The results of this study highlight the functional diversity of the lateral parafacial region and emphasize the strong role of the most rostral locations in generating active expiration. The use of our novel multi dimensional map to assess physiological responses highlighted the functional nuances in respiratory responses to bicuculline along the pFL rostrocaudal axis, and advanced our understanding of the parafacial region.

Supplementary File 1:

Rotating 3D respiratory trajectories highlight the features of breathing in baseline and response conditions. Trajectories from the sample recordings in Figure 6A (-0.2mm) across baseline and response time bins (colored as per color bar on right. Each dot represents a time point from a given time bin. A subsample of ∼11000 timepoints from each time bin have been randomly selected and are rotated about the DIA axis to highlight the architecture of respiratory trajectories. Dashed lines indicate the origin of each axis. Axis values expressed in units of standard deviation (SD) as per methods description.

Supplementary File 2:

Rotating 3D respiratory trajectories highlight the features of breathing in baseline and response conditions. Trajectories from the sample recordings in Figure 6B (+0.1mm) across baseline and response time bins (colored as per color bar on right. Each dot represents a time point from a given time bin.
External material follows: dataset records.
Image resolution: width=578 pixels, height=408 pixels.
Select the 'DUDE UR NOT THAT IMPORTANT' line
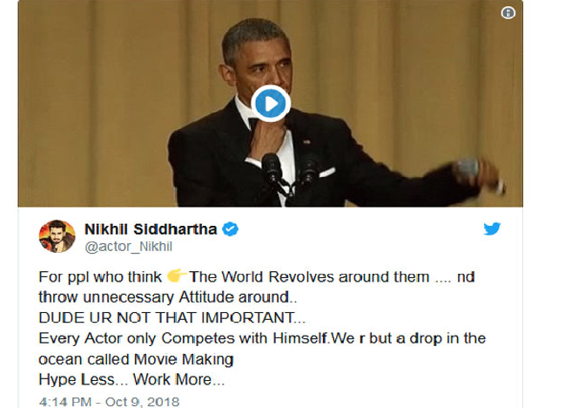pos(172,317)
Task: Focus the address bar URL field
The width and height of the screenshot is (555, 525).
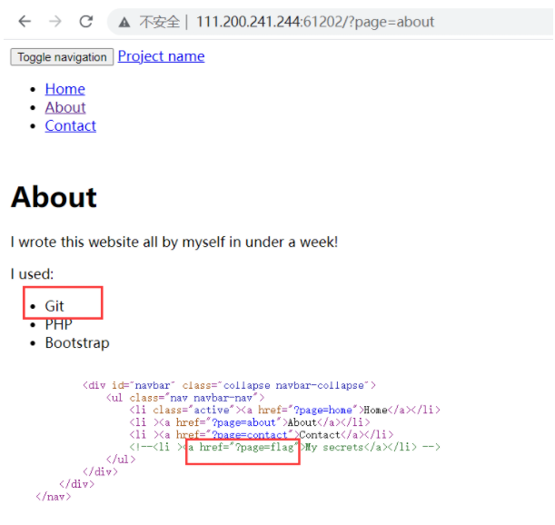Action: (x=315, y=22)
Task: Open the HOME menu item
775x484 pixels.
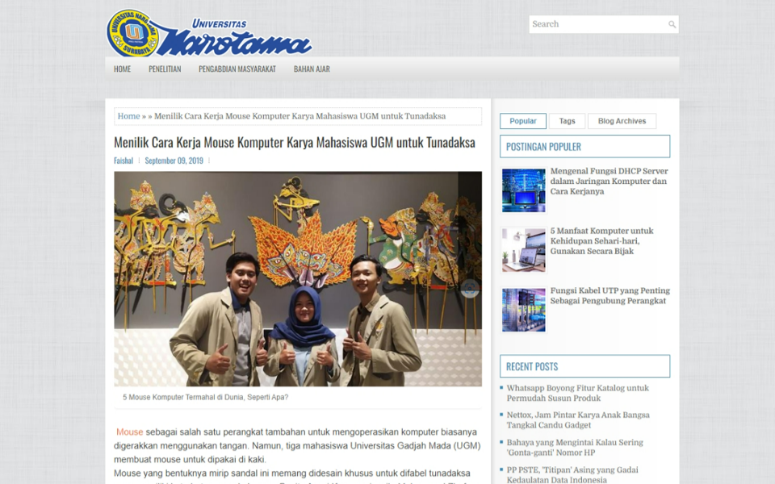Action: [x=123, y=69]
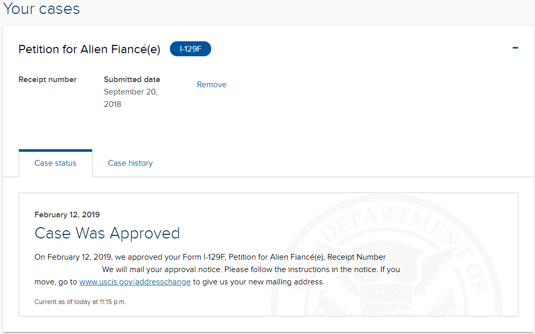Collapse the I-129F case card
The image size is (535, 334).
[515, 48]
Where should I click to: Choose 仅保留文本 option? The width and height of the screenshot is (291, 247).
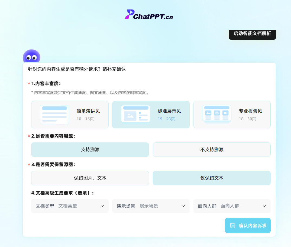coord(212,178)
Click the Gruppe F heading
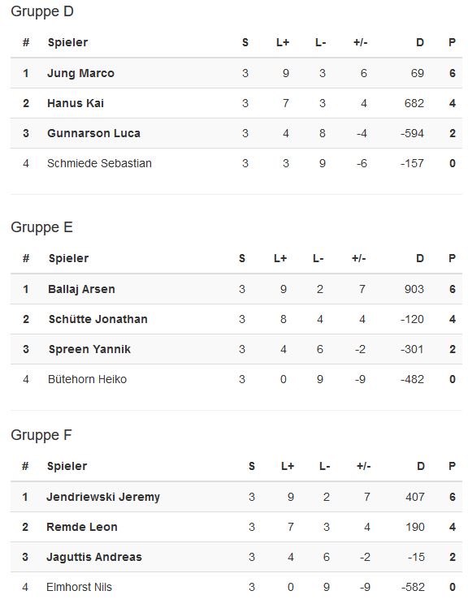Screen dimensions: 468x608 click(41, 435)
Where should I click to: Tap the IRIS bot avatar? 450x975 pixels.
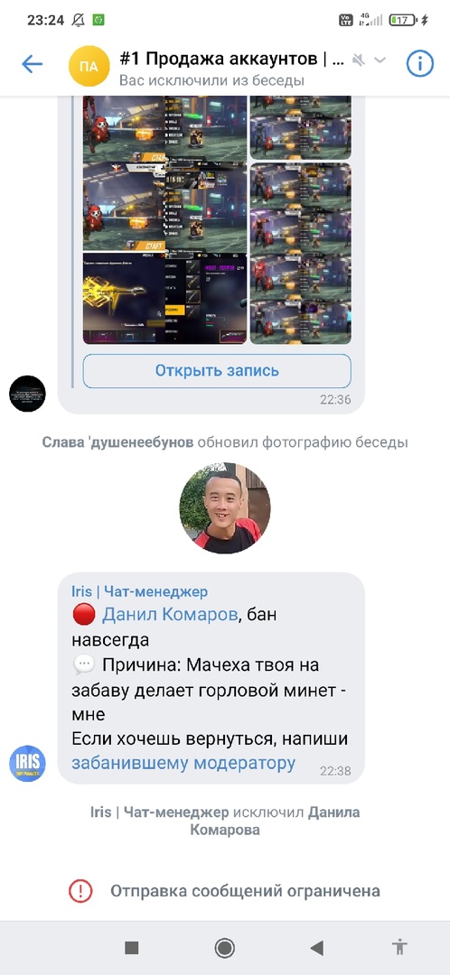(x=27, y=764)
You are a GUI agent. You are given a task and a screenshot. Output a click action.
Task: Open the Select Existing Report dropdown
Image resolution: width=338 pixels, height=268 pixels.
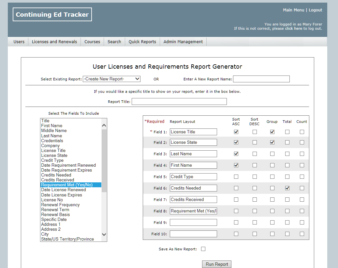coord(111,79)
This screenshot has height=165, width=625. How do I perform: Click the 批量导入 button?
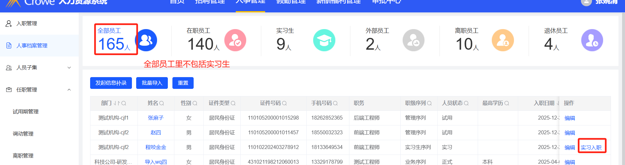point(152,83)
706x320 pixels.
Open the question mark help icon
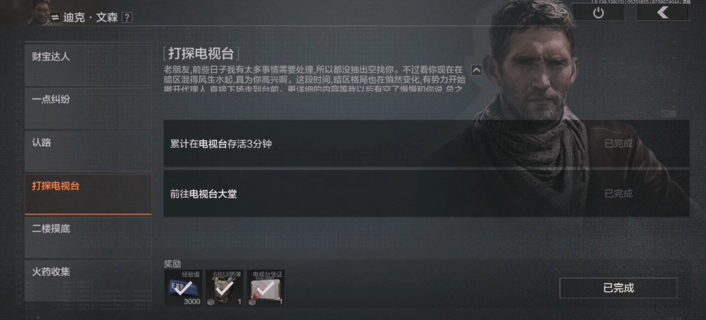(127, 17)
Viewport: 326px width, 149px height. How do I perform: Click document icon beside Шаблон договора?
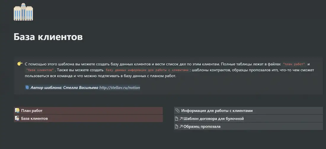pos(177,119)
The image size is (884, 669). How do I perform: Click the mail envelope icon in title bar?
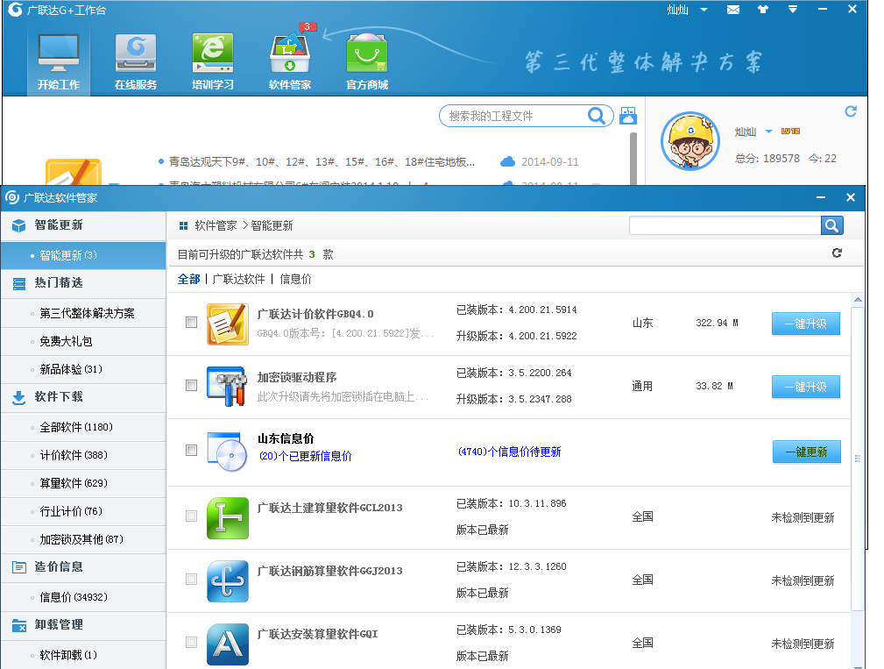tap(732, 10)
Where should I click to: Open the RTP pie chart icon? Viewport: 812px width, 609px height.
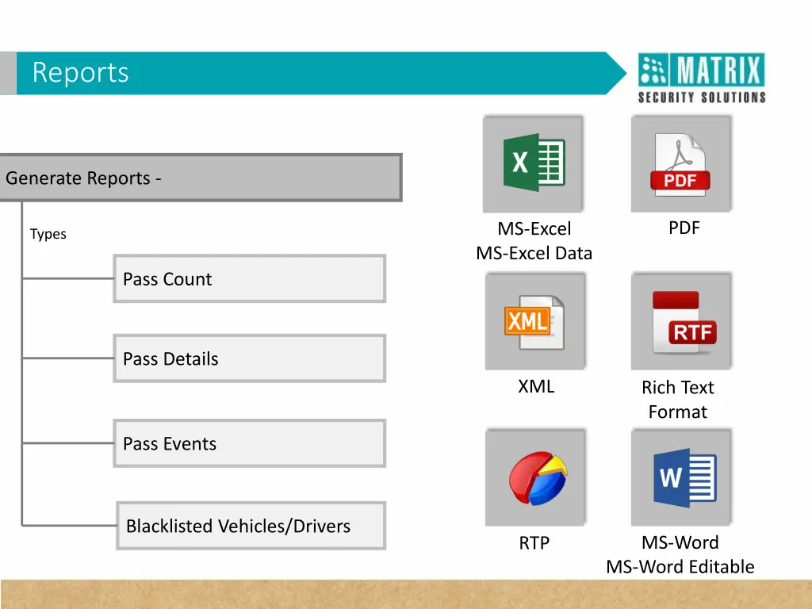click(535, 477)
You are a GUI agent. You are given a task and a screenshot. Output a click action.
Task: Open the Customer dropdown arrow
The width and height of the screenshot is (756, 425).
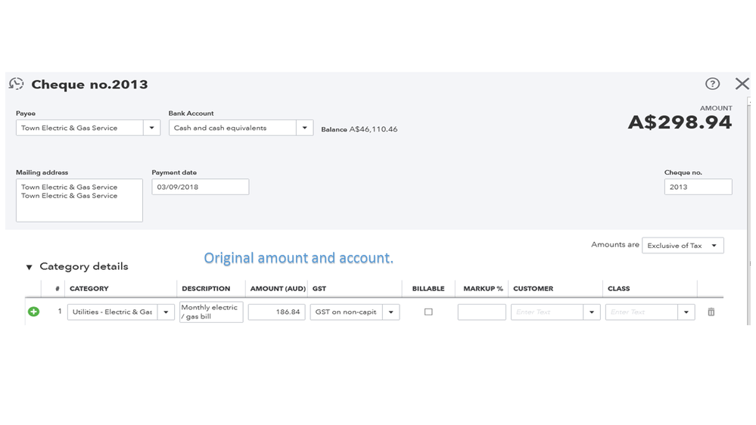591,312
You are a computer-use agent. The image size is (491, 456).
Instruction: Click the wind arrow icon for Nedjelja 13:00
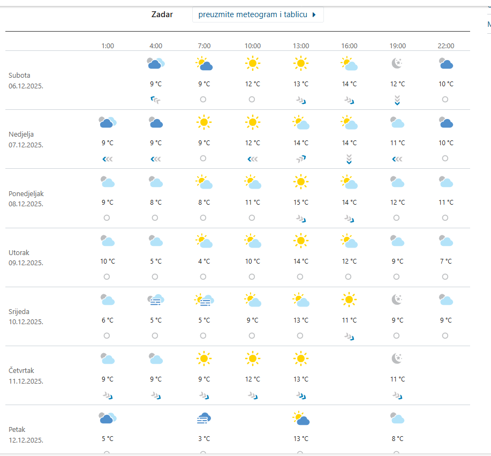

A subsample of ∼11000 timepoints from each time bin have been randomly selected and are rotated about the DIA axis to highlight the architecture of respiratory trajectories. Dashed lines indicate the origin of each axis. Axis values expressed in units of standard deviation (SD) as per methods description.

Supplementary File 3:

Rotating 3D respiratory trajectories highlight the features of breathing in baseline and response conditions. Trajectories from the sample recordings in Figure 6AC (+0.4mm) across baseline and response time bins (colored as per color bar on right. Each dot represents a time point from a given time bin. A subsample of ∼11000 timepoints from each time bin have been randomly selected and are rotated about the DIA axis to highlight the architecture of respiratory trajectories. Dashed lines indicate the origin of each axis. Axis values expressed in units of standard deviation (SD) as per methods description.

Supplementary File 4:

Rotating 3D respiratory trajectories highlight the features of breathing in baseline and response conditions. Trajectories from the sample recordings in Figure 6D (+0.6mm) across baseline and response time bins (colored as per color bar on right. Each dot represents a time point from a given time bin. A subsample of ∼11000 timepoints from each time bin have been randomly selected and are rotated about the DIA axis to highlight the architecture of respiratory trajectories. Dashed lines indicate the origin of each axis. Axis values expressed in units of standard deviation (SD) as per methods description.

Supplementary File 5:

Rotating 3D respiratory trajectories highlight the features of breathing in baseline and response conditions. Trajectories from the sample recordings in Figure 6E (+0.8mm) across baseline and response time bins (colored as per color bar on right. Each dot represents a time point from a given time bin. A subsample of ∼11000 timepoints from each time bin have been randomly selected and are rotated about the DIA axis to highlight the architecture of respiratory trajectories. Dashed lines indicate the origin of each axis. Axis values expressed in units of standard deviation (SD) as per methods description.

Impact statement

Multivariate analysis of the respiratory cycle shows that GABAergic disinhibition in the rostral regions of the lateral parafacial area is linked to the most significant and enduring changes in active expiration.

Authors contribution

Concept and experimental design, A.P. and S.P.; Data collection, A.P.; Data analysis, A.P. and M.P.; Manuscript preparation, A.P, M.P., C.T.D and S.P.

Acknowledgements

This work was supported by CIHR Project scheme grant to SP (388717) and an NSERC Discovery operating grant to CTD (2021-02926). AP was supported by an NSERC CGS doctoral scholarship (CGSD3 – 535109 – 2019).